ECLI:NL:RBDHA:2024:2291
Rechtbank Den Haag
- Eerste aanleg - enkelvoudig
- Rechtspraak.nl
Beoordeling van de weigering van compensatie in het kader van de hersteloperatie kinderopvangtoeslag
In deze uitspraak van de Rechtbank Den Haag op 15 februari 2024, wordt het beroep van eiser tegen de weigering van de Dienst Toeslagen om compensatie toe te kennen in het kader van de hersteloperatie kinderopvangtoeslag beoordeeld. Eiser had eerder, in 2014, kinderopvangtoeslag aangevraagd, maar deze was stopgezet vanwege inschrijvingsproblemen. In 2021 heeft eiser zich gemeld als gedupeerde van de toeslagenaffaire en verzocht om herbeoordeling van de kinderopvangtoeslag over de jaren 2014, 2015 en 2017. De Dienst Toeslagen heeft zijn verzoek afgewezen, onder verwijzing naar een advies van de Commissie van Wijzen, waarin werd geconcludeerd dat er geen sprake was van institutioneel vooringenomen handelen.

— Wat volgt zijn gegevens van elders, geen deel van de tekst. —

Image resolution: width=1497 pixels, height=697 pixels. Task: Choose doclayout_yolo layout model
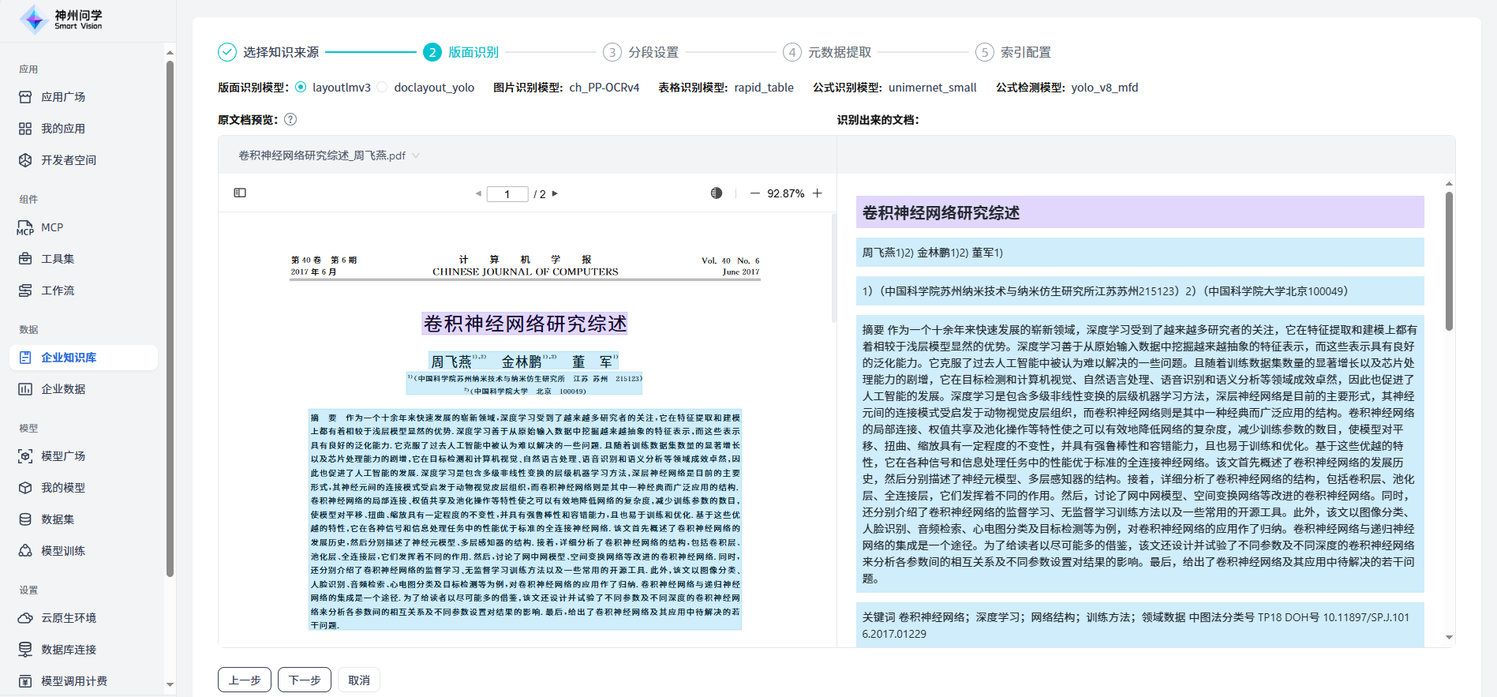click(383, 88)
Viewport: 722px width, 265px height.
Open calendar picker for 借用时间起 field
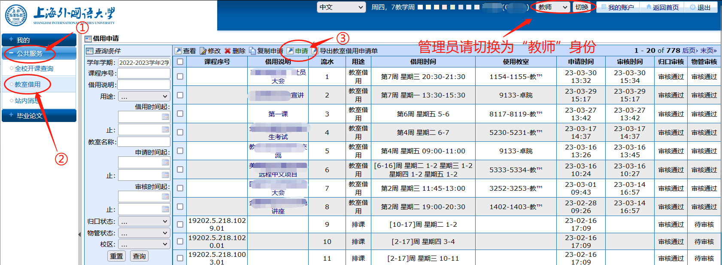[165, 117]
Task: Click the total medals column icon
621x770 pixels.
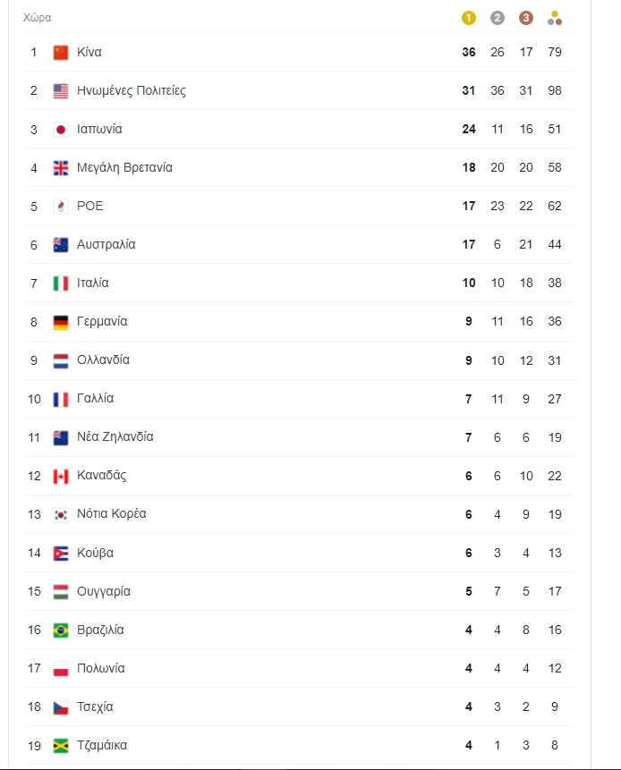Action: click(555, 18)
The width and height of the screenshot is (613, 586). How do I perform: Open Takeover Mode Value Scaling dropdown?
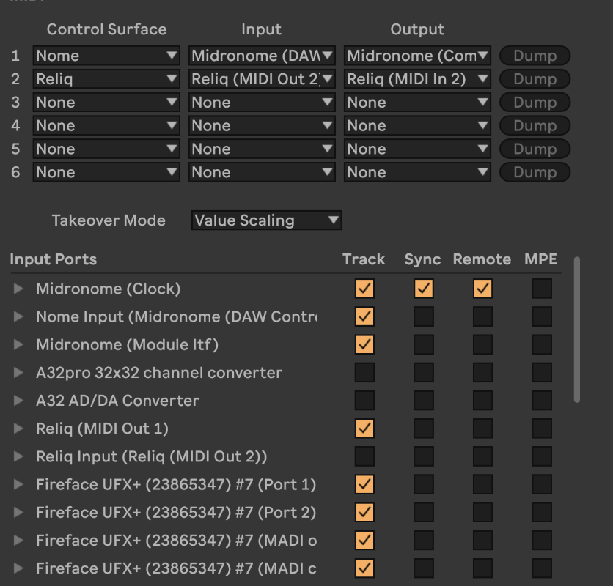[266, 220]
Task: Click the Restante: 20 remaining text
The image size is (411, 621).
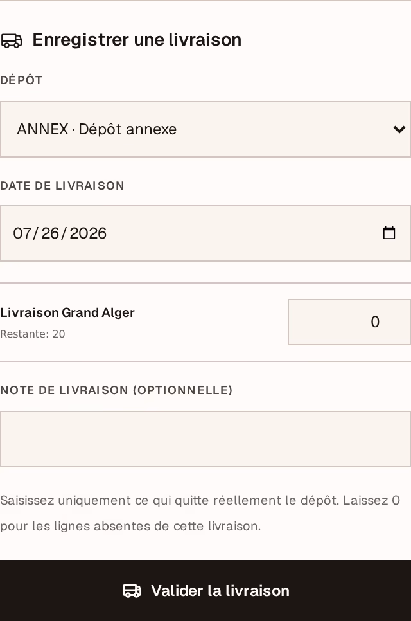Action: point(33,334)
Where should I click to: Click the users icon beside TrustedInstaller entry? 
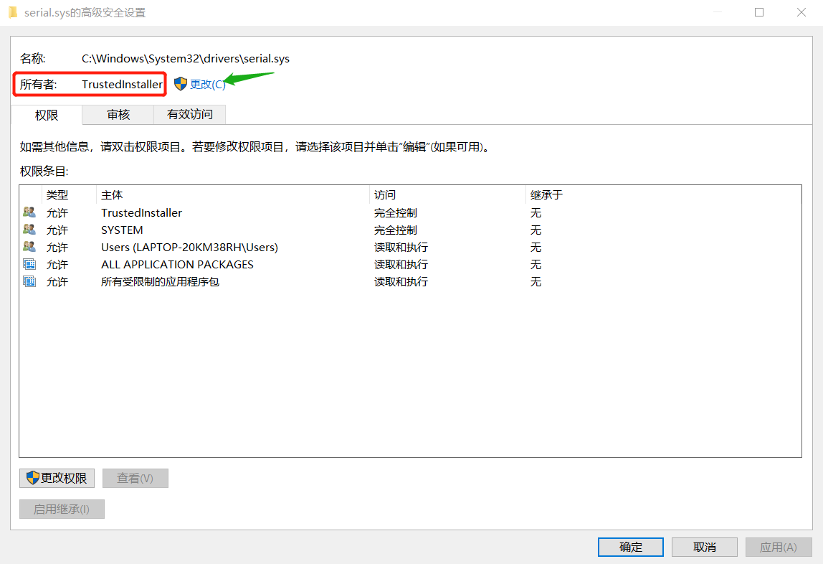pyautogui.click(x=29, y=212)
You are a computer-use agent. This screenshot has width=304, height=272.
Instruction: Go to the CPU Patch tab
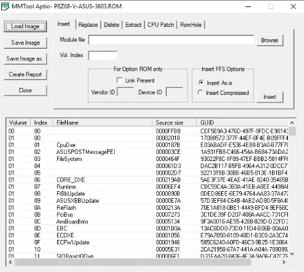160,25
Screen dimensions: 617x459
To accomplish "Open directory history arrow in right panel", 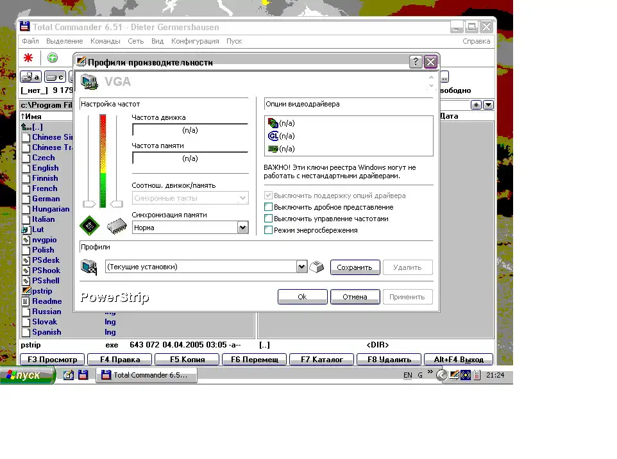I will click(488, 105).
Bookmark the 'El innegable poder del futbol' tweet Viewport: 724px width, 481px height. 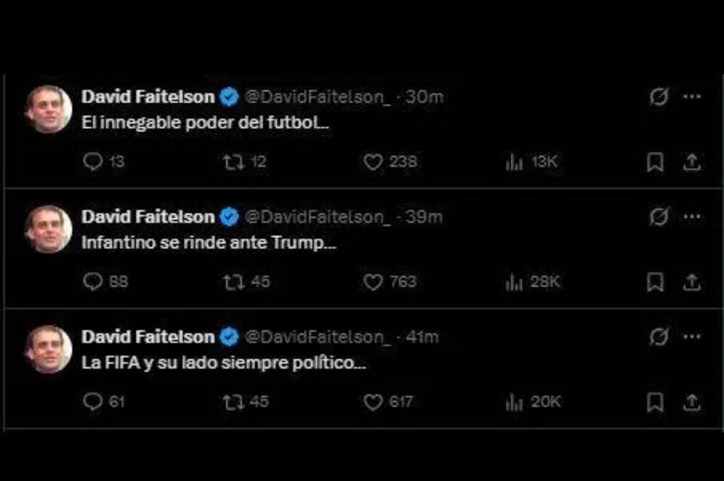point(655,161)
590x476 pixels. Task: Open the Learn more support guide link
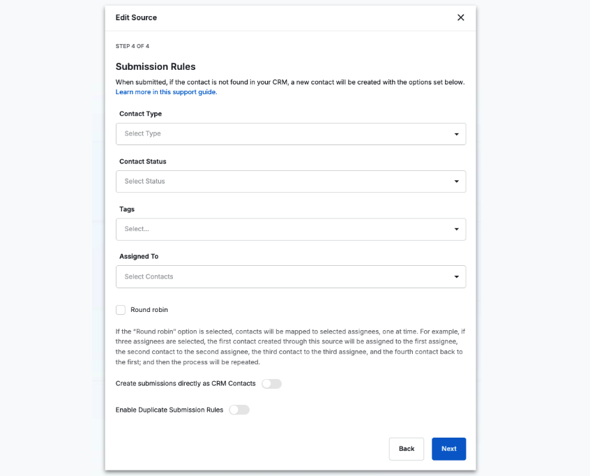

De rechtbank oordeelt dat de Dienst Toeslagen voldoende aandacht heeft besteed aan het bezwaar van eiser en dat er geen bewijs is van vooringenomenheid in de behandeling van zijn aanvragen. Eiser heeft aangevoerd dat de afwijzing van zijn verzoek om compensatie onterecht was, omdat hij niet de kans heeft gekregen om zijn bezwaar mondeling toe te lichten. De rechtbank stelt echter vast dat eiser niet is benadeeld in zijn rechtsgang, aangezien hij de mogelijkheid had om zijn bezwaar alsnog in te dienen.
Ten aanzien van de jaren 2014 en 2017 concludeert de rechtbank dat er geen bewijs is van vooringenomen handelen door de Dienst Toeslagen. De rechtbank wijst erop dat de afwijzing van de compensatie op goede gronden is gedaan, en dat de omstandigheden van eiser in eerdere jaren niet automatisch leiden tot een recht op compensatie in latere jaren. De rechtbank verklaart het beroep ongegrond en wijst erop dat eiser geen recht heeft op terugbetaling van griffierechten of vergoeding van proceskosten.